▶ _Supplied records_
_____

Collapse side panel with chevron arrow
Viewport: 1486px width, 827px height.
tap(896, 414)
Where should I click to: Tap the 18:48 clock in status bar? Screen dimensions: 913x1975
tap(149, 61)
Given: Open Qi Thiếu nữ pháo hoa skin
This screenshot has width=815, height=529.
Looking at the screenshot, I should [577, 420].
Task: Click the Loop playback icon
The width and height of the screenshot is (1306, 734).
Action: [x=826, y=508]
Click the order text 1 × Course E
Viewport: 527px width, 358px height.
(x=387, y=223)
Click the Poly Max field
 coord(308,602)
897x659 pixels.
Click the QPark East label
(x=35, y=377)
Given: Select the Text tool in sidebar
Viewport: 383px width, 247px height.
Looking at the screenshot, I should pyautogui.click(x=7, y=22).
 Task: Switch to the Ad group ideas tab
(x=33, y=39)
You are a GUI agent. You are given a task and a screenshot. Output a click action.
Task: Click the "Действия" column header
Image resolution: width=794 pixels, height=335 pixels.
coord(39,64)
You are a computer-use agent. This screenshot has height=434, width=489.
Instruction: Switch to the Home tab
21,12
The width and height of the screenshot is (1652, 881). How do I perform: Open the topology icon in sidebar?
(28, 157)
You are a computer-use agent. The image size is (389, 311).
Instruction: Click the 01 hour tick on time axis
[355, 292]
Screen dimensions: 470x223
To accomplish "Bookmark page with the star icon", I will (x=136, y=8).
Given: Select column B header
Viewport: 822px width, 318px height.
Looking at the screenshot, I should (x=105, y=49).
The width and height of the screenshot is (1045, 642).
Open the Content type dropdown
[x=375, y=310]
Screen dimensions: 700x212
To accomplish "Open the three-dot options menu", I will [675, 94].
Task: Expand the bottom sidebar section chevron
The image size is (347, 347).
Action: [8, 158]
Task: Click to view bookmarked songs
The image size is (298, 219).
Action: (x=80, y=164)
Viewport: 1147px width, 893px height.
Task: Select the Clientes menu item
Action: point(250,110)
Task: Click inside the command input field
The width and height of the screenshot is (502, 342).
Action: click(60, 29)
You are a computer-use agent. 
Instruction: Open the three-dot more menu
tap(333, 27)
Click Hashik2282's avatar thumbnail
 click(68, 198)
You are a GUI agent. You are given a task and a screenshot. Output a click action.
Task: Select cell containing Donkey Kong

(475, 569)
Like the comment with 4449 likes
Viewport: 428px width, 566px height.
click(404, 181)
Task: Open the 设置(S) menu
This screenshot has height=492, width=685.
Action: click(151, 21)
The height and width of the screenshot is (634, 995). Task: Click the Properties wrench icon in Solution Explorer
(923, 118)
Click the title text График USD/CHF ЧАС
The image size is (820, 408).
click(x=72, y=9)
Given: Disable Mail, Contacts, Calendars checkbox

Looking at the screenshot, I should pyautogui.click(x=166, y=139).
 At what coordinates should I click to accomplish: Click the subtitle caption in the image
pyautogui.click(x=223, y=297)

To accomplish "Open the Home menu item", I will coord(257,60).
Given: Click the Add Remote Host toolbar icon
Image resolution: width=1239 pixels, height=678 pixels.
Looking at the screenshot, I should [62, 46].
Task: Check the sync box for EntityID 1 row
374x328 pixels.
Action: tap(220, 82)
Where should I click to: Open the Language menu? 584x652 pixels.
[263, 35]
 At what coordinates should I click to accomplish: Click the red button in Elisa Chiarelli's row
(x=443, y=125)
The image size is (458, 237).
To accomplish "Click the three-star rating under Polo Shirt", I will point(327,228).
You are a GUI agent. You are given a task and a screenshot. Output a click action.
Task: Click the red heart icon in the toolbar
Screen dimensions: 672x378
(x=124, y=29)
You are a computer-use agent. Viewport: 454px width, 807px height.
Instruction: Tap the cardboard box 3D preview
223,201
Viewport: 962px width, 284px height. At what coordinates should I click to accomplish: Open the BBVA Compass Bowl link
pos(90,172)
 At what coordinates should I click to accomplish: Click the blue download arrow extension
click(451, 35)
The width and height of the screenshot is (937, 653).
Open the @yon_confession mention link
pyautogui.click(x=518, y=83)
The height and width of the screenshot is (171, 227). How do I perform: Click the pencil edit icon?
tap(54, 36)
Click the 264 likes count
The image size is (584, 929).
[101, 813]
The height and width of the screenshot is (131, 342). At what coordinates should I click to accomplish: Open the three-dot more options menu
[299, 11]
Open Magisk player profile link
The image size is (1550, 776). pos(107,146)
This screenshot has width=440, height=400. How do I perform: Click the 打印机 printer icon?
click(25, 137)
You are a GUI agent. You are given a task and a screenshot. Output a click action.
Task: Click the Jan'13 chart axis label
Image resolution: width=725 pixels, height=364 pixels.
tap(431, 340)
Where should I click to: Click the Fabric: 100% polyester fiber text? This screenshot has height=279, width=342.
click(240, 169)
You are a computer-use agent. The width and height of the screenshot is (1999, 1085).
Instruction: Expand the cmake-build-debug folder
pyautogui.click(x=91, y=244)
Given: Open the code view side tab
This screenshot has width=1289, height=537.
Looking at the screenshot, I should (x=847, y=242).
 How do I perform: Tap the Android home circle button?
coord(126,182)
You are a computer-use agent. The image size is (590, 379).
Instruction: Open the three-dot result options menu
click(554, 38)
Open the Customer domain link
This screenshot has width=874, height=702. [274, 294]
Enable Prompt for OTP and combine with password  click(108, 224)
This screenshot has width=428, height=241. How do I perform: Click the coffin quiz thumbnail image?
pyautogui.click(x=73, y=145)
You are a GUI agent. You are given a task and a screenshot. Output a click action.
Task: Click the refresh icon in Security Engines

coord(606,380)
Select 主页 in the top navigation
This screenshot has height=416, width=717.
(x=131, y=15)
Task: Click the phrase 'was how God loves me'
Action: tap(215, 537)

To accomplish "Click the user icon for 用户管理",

_____

▶ _Instruction_
Write the lines above as a JSON list of strings with one string per line, leaving out blank lines.

▶ _Result of the task_
[
  "Collapse side panel with chevron arrow",
  "Viewport: 1486px width, 827px height.",
  "tap(896, 414)",
  "Where should I click to: Tap the 18:48 clock in status bar? Screen dimensions: 913x1975",
  "tap(149, 61)",
  "Given: Open Qi Thiếu nữ pháo hoa skin",
  "This screenshot has width=815, height=529.",
  "Looking at the screenshot, I should [577, 420].",
  "Task: Click the Loop playback icon",
  "The width and height of the screenshot is (1306, 734).",
  "Action: [x=826, y=508]",
  "Click the order text 1 × Course E",
  "Viewport: 527px width, 358px height.",
  "(x=387, y=223)",
  "Click the Poly Max field",
  " coord(308,602)",
  "897x659 pixels.",
  "Click the QPark East label",
  "(x=35, y=377)",
  "Given: Select the Text tool in sidebar",
  "Viewport: 383px width, 247px height.",
  "Looking at the screenshot, I should pyautogui.click(x=7, y=22).",
  " Task: Switch to the Ad group ideas tab",
  "(x=33, y=39)",
  "You are a GUI agent. You are given a task and a screenshot. Output a click action.",
  "Task: Click the \"Действия\" column header",
  "Image resolution: width=794 pixels, height=335 pixels.",
  "coord(39,64)",
  "You are a computer-use agent. This screenshot has height=434, width=489.",
  "Instruction: Switch to the Home tab",
  "21,12",
  "The width and height of the screenshot is (1652, 881). How do I perform: Open the topology icon in sidebar?",
  "(28, 157)",
  "You are a computer-use agent. The image size is (389, 311).",
  "Instruction: Click the 01 hour tick on time axis",
  "[355, 292]",
  "Screen dimensions: 470x223",
  "To accomplish \"Bookmark page with the star icon\", I will (x=136, y=8).",
  "Given: Select column B header",
  "Viewport: 822px width, 318px height.",
  "Looking at the screenshot, I should (x=105, y=49).",
  "The width and height of the screenshot is (1045, 642).",
  "Open the Content type dropdown",
  "[x=375, y=310]",
  "Screen dimensions: 700x212",
  "To accomplish \"Open the three-dot options menu\", I will [675, 94].",
  "Task: Expand the bottom sidebar section chevron",
  "The image size is (347, 347).",
  "Action: [8, 158]",
  "Task: Click to view bookmarked songs",
  "The image size is (298, 219).",
  "Action: (x=80, y=164)",
  "Viewport: 1147px width, 893px height.",
  "Task: Select the Clientes menu item",
  "Action: point(250,110)",
  "Task: Click inside the command input field",
  "The width and height of the screenshot is (502, 342).",
  "Action: click(60, 29)",
  "You are a computer-use agent. ",
  "Instruction: Open the three-dot more menu",
  "tap(333, 27)",
  "Click Hashik2282's avatar thumbnail",
  " click(68, 198)",
  "You are a GUI agent. You are given a task and a screenshot. Output a click action.",
  "Task: Select cell containing Donkey Kong",
  "(475, 569)",
  "Like the comment with 4449 likes",
  "Viewport: 428px width, 566px height.",
  "click(404, 181)",
  "Task: Open the 设置(S) menu",
  "This screenshot has height=492, width=685.",
  "Action: click(151, 21)",
  "The height and width of the screenshot is (634, 995). Task: Click the Properties wrench icon in Solution Explorer",
  "(923, 118)",
  "Click the title text График USD/CHF ЧАС",
  "The image size is (820, 408).",
  "click(x=72, y=9)",
  "Given: Disable Mail, Contacts, Calendars checkbox",
  "Looking at the screenshot, I should pyautogui.click(x=166, y=139).",
  " At what coordinates should I click to accomplish: Click the subtitle caption in the image",
  "pyautogui.click(x=223, y=297)",
  "To accomplish \"Open the Home menu item\", I will coord(257,60).",
  "Given: Click the Add Remote Host toolbar icon",
  "Image resolution: width=1239 pixels, height=678 pixels.",
  "Looking at the screenshot, I should [62, 46].",
  "Task: Check the sync box for EntityID 1 row",
  "374x328 pixels.",
  "Action: tap(220, 82)",
  "Where should I click to: Open the Language menu? 584x652 pixels.",
  "[263, 35]",
  " At what coordinates should I click to accomplish: Click the red button in Elisa Chiarelli's row",
  "(x=443, y=125)",
  "The image size is (458, 237).",
  "To accomplish \"Click the three-star rating under Polo Shirt\", I will point(327,228).",
  "You are a GUI agent. You are given a task and a screenshot. Output a click action.",
  "Task: Click the red heart icon in the toolbar",
  "Screen dimensions: 672x378",
  "(x=124, y=29)",
  "You are a computer-use agent. Viewport: 454px width, 807px height.",
  "Instruction: Tap the cardboard box 3D preview",
  "223,201",
  "Viewport: 962px width, 284px height. At what coordinates should I click to accomplish: Open the BBVA Compass Bowl link",
  "pos(90,172)",
  " At what coordinates should I click to accomplish: Click the blue download arrow extension",
  "click(451, 35)",
  "The width and height of the screenshot is (937, 653).",
  "Open the @yon_confession mention link",
  "pyautogui.click(x=518, y=83)",
  "The height and width of the screenshot is (171, 227). How do I perform: Click the pencil edit icon?",
  "tap(54, 36)",
  "Click the 264 likes count",
  "The image size is (584, 929).",
  "[101, 813]",
  "The height and width of the screenshot is (131, 342). At what coordinates should I click to accomplish: Open the three-dot more options menu",
  "[299, 11]",
  "Open Magisk player profile link",
  "The image size is (1550, 776). pos(107,146)",
  "This screenshot has width=440, height=400. How do I perform: Click the 打印机 printer icon?",
  "click(25, 137)",
  "You are a GUI agent. You are given a task and a screenshot. Output a click action.",
  "Task: Click the Jan'13 chart axis label",
  "Image resolution: width=725 pixels, height=364 pixels.",
  "tap(431, 340)",
  "Where should I click to: Click the Fabric: 100% polyester fiber text? This screenshot has height=279, width=342.",
  "click(240, 169)",
  "You are a computer-use agent. The width and height of the screenshot is (1999, 1085).",
  "Instruction: Expand the cmake-build-debug folder",
  "pyautogui.click(x=91, y=244)",
  "Given: Open the code view side tab",
  "This screenshot has width=1289, height=537.",
  "Looking at the screenshot, I should (x=847, y=242).",
  " How do I perform: Tap the Android home circle button?",
  "coord(126,182)",
  "You are a computer-use agent. The image size is (590, 379).",
  "Instruction: Open the three-dot result options menu",
  "click(554, 38)",
  "Open the Customer domain link",
  "This screenshot has width=874, height=702. [274, 294]",
  "Enable Prompt for OTP and combine with password  click(108, 224)",
  "This screenshot has width=428, height=241. How do I perform: Click the coffin quiz thumbnail image?",
  "pyautogui.click(x=73, y=145)",
  "You are a GUI agent. You are given a task and a screenshot. Output a click action.",
  "Task: Click the refresh icon in Security Engines",
  "coord(606,380)",
  "Select 主页 in the top navigation",
  "This screenshot has height=416, width=717.",
  "(x=131, y=15)",
  "Task: Click the phrase 'was how God loves me'",
  "Action: tap(215, 537)",
  "To accomplish \"Click the user icon for 用户管理\","
]